The Greek mathematician, philosopher, and mystic Pythagoras is said to have lived with his followers, the Pythagoreans, at Croton in what is now southern Italy.  The Pythagoreans took as their motto “All is Number” and were believed to have experimented with number properties by arranging pebbles on a flat surface.  As a result, they saw what we would describe as a sum of successive positive integers as a triangle or triangular number (Fig. 1).

Figure 1.  The first four triangular numbers

Their pebble experiments led them to see that two copies of the same triangular number could be fitted together to form an oblong number; hence, for example, twice the triangular number 15 = 1 + 2 + 3 + 4 + 5 could be viewed as the oblong number 5 x 6 = 30 (Fig. 2).
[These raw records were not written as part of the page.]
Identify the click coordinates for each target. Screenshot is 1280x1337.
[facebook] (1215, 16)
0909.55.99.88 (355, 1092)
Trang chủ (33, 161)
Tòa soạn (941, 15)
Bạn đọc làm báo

Figure 2. Twice a triangular number is an oblong number, or, in modern notation, $$2(1 + 2 + 3 + \cdots + n) = n(n + 1).$$  Here we see that $$2(1 + 2 + 3 + 4 + 5) = 5\cdot 6.$$

Equivalently, any triangular number was half an oblong number; for example,

$$1 + 2 + 3 + 4 + 5 = {{5 \cdot 6} \over 2},$$

and, in general,

$$1 + 2 + 3 + \cdots + n = {{n(n + 1)} \over 2}$$

for any positive integer n.

Exercise 1:  Use pebbles to illustrate that the sum of every two consecutive triangular numbers is a square number.  Hint:  Examples of pairs of consecutive triangular numbers include 6 and 10, 10 and 15, and 15 and 21.

The solution to this exercise is available here.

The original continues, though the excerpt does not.